Karya-karya yang dipamerkan dibuat Butet dalam waktu tiga tahun terakhir, di antaranya berupa lukisan di atas keramik berbentuk persegi, oval, piring, lempengan tak beraturan, dan kolase potongan keramik.
Patung keramik, batu bata dari bangunan kota lama Semarang, serta instalasi seni berupa bingkai pintu kayu, juga turut dipamerkan.
Sejumlah karya penuh warna tersebut merupakan kritik, dari pegiat seni teater itu, atas masalah politik, sosial, budaya, agama, serta pandangan mengenai tokoh besar, seperti Gus Dur, Jokowi, Buddha, dan Yesus.
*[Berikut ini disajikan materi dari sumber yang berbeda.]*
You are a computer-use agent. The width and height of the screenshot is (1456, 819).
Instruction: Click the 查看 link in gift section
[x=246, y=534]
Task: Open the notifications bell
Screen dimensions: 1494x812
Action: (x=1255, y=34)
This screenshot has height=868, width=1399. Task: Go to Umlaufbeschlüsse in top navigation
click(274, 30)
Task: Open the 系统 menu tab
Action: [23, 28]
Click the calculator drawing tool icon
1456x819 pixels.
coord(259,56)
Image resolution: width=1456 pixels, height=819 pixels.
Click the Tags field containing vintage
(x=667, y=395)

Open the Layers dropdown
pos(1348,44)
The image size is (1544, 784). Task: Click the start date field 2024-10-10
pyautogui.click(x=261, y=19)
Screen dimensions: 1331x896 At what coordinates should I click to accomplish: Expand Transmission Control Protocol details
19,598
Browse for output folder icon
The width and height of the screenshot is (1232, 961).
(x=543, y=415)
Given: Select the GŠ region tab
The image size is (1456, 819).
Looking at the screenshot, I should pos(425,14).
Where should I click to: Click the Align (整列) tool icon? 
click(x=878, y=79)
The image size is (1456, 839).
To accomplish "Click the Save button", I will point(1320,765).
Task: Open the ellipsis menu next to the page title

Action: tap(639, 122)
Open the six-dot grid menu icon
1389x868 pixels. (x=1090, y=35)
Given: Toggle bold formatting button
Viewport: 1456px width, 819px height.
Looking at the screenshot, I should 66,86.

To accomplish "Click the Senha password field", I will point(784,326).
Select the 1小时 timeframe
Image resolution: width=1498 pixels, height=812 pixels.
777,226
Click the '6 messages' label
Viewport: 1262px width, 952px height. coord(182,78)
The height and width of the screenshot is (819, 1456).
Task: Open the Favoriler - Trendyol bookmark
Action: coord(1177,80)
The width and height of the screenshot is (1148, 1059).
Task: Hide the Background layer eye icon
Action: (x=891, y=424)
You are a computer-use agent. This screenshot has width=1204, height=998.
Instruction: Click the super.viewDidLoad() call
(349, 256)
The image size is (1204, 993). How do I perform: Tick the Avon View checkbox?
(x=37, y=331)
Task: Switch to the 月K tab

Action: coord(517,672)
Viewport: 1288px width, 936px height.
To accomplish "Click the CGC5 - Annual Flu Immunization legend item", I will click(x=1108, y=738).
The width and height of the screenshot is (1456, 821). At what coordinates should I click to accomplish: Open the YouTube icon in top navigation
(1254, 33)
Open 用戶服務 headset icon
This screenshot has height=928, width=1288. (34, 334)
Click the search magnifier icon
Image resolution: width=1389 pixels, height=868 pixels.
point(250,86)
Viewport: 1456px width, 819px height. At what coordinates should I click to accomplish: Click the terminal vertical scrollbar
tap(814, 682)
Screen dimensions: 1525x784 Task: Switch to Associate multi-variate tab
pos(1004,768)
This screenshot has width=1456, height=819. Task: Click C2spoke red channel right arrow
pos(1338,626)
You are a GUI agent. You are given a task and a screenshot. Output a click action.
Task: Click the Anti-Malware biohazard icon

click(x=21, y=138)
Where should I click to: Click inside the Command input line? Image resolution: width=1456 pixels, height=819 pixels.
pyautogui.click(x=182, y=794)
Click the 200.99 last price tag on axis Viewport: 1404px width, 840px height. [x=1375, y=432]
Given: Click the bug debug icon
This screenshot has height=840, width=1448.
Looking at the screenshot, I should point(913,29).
"Tukang kritik untuk saling mengingatkan, tidak mengkritik untuk memberi solusi. Akal sehat tidak mungkin membiarkan kebrengsekan berlangsung dan diamini semua orang," katanya.
Menurut dia, kritik dalam seni budaya adalah bagian penting dari kreativitas, bahkan jika sikap kritikal hilang, maka kreativitas pun demikian.
Adapun kurator pameran, Wicaksono Adi menilai Butet menjadikan objek untuk membuka ruang refleksi atau kontemplasi diri agar dia dan orang lain dapat memandang kehidupan secara wajar, rileks, dan tidak hitam putih.
"Ini personal melihat sesuatu lebih intim. Butet Kartaredjasa melihat sesuatu ada dimensi lain, bisa begini juga bukan mengkritik terus. Lebih reflektif. Bagaimana seniman pada dirinya," ucapnya.